题意：找出一点，距离所有所有点的最短距离最大

二维平面内模拟退火即可，同样这题用最小圆覆盖也是可以的。

 

Source Code:

//#pragma comment(linker, "/STACK:16777216") //for c++ Compiler

#include <stdio.h>

#include <iostream>

#include <fstream>

#include <cstring>

#include <cmath>

#include <stack>

#include <string>

#include <map>

#include <queue>

#include <vector>

#include <ctime>

#include <algorithm>

#define LL long long

#define Max(a,b) (((a) > (b)) ? (a) : (b))

#define Min(a,b) (((a) < (b)) ? (a) : (b))

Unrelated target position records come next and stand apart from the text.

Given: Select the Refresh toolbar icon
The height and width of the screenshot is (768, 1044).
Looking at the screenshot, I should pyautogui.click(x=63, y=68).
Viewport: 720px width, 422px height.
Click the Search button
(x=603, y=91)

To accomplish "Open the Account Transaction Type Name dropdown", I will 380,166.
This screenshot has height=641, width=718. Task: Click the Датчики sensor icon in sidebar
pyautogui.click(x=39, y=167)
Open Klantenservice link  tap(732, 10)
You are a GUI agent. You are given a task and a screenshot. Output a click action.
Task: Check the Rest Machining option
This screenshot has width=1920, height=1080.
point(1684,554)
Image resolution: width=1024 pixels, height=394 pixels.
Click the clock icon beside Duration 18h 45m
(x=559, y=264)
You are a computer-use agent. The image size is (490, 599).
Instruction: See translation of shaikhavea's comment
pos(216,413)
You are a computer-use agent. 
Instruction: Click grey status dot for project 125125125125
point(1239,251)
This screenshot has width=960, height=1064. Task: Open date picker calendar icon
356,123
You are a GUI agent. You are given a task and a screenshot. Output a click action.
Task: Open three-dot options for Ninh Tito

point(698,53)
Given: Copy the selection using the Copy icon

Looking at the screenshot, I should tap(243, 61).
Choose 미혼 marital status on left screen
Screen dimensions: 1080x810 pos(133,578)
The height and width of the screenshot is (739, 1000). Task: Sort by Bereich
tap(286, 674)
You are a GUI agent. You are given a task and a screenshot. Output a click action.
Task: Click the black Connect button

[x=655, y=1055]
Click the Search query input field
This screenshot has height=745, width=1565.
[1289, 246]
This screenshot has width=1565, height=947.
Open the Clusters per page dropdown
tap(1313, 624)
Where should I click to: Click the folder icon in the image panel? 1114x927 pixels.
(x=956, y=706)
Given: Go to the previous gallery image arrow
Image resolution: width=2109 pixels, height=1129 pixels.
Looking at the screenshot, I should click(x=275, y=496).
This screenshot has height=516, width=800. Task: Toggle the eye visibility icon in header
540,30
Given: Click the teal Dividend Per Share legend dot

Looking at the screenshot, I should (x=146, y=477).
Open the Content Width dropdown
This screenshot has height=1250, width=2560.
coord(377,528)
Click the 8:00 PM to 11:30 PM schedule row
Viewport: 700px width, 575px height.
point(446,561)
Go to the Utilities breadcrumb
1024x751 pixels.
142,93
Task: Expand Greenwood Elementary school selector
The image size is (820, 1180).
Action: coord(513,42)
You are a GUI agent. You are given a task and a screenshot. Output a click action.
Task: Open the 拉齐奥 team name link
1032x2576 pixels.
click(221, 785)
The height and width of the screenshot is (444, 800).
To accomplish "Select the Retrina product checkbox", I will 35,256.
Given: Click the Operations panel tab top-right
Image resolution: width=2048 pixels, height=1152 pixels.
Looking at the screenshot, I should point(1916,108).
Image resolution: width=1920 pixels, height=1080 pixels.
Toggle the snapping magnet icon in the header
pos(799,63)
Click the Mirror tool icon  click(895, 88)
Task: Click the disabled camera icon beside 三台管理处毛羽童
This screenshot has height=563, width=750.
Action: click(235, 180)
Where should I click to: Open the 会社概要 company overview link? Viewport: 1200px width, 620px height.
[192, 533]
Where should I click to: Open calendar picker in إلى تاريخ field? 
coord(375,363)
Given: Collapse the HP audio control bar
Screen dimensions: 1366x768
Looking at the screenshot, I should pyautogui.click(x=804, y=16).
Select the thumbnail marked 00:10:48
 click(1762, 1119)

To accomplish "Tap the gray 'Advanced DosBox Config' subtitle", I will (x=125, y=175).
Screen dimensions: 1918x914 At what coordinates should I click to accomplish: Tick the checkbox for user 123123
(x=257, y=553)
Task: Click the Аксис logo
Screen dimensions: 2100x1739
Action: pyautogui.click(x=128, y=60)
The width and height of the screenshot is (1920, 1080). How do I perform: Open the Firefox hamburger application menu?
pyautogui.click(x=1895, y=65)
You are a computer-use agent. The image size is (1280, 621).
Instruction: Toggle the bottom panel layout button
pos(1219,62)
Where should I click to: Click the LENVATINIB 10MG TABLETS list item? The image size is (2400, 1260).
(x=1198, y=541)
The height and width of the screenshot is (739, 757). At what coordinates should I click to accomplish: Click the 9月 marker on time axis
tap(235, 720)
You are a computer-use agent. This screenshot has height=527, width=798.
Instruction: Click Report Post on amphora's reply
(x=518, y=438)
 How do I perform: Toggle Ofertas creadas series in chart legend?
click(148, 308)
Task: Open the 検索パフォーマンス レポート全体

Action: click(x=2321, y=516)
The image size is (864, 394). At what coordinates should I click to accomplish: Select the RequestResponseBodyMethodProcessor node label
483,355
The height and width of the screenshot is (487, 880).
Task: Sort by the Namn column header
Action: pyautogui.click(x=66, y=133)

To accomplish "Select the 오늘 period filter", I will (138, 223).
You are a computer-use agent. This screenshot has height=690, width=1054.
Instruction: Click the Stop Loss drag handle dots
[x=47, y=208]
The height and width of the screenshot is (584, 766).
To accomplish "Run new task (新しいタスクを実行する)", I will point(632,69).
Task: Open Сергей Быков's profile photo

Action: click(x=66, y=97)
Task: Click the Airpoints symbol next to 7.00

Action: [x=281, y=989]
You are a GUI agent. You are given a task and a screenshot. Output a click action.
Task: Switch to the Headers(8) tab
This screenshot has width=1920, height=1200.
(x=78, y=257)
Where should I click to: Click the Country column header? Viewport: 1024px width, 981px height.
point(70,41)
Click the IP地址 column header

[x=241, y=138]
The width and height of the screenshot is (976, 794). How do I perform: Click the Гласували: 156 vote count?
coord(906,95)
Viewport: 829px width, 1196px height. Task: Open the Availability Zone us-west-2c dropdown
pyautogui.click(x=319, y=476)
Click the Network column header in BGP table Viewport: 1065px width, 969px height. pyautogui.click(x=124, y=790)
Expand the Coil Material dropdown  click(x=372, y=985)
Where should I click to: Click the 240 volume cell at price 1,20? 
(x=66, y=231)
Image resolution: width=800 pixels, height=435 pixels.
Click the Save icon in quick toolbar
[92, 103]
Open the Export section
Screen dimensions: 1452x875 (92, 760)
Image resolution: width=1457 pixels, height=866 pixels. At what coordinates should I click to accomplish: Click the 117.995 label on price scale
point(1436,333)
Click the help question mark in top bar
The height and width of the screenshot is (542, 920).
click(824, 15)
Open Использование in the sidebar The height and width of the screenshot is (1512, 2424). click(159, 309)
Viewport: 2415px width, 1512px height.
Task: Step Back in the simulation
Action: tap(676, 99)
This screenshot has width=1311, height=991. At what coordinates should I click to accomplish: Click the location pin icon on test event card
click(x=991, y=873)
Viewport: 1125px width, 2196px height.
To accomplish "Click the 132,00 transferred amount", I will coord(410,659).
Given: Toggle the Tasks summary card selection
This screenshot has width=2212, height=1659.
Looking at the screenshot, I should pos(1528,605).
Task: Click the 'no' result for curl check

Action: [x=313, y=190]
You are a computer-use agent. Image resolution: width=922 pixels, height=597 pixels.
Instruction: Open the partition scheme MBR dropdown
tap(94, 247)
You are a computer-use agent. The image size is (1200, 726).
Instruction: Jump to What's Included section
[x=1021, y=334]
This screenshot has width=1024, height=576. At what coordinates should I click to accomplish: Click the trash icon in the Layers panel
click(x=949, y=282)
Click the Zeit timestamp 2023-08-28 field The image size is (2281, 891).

#define Abs(x) (((x) > 0) ? (x) : (-(x)))

#define MOD 1000000007

#define eps 1e-8

#define pi acos(-1.0)



using namespace std;



const int inf = 0x3f3f3f3f;

const int N = 15;

const int L = 35;



int t,n;

double X ,Y, best[50];



struct Point{

    double x,y;

    bool check(){

        if(x > -eps && x < eps + X && y > -eps && y < eps + Y)

            return true;

        return false;

    }

}p[1005],tp[50];



double dist(Point p1,Point p2){

    return sqrt((p1.x-p2.x) * (p1.x-p2.x) + (p1.y-p2.y) * (p1.y-p2.y));

}



double min_dis(Point p0){

    double ans = inf;//

    for(int i = 0; i < n; ++i)

        ans = min(ans,dist(p[i],p0));//

    return ans;

}



Point rand_point(double x, double y){

    Point c;

    c.x = (rand() % 1000 + 1) / 1000.0 * x;

    c.y = (rand() % 1000 + 1) / 1000.0 * y;

    return c;

}



int main(){

    srand(time(NULL));

    scanf("%d",&t);

    while(t--){

        scanf("%lf%lf%d",&X,&Y,&n);

        for(int i = 0; i < n; ++i)

            scanf("%lf%lf",&p[i].x,&p[i].y);

        for(int i = 0; i < N; ++i){

            tp[i] = rand_point(X, Y);

            best[i] = min_dis(tp[i]);

        }

        double step = max(X,Y) / sqrt(1.0 * n);

        while(step > 1e-3){

            for(int i = 0; i < N; ++i){

                Point cur;

                Point pre = tp[i];

                for(int j = 0; j < L; ++j){

                    double angle = (rand() % 1000 + 1) / 1000.0 * 2 * pi;

                    cur.x = pre.x + cos(angle) * step;

                    cur.y = pre.y + sin(angle) * step;

                    if(!cur.check()) continue;

                    double tmp = min_dis(cur);

                    if(tmp > best[i]){//

                        tp[i] = cur;

                        best[i] = tmp;

                    }

                }

            }

            step *= 0.85;

        }

        int idx = 0;

        for(int i = 0; i < N; ++i){

            if(best[i] > best[idx]){//

                idx = i;

            }

        }

        printf("The safest point is (%.1f, %.1f).\n",tp[idx].x,tp[idx].y);

        //printf("%.1f\n",best[idx]);

    }

    return 0;

}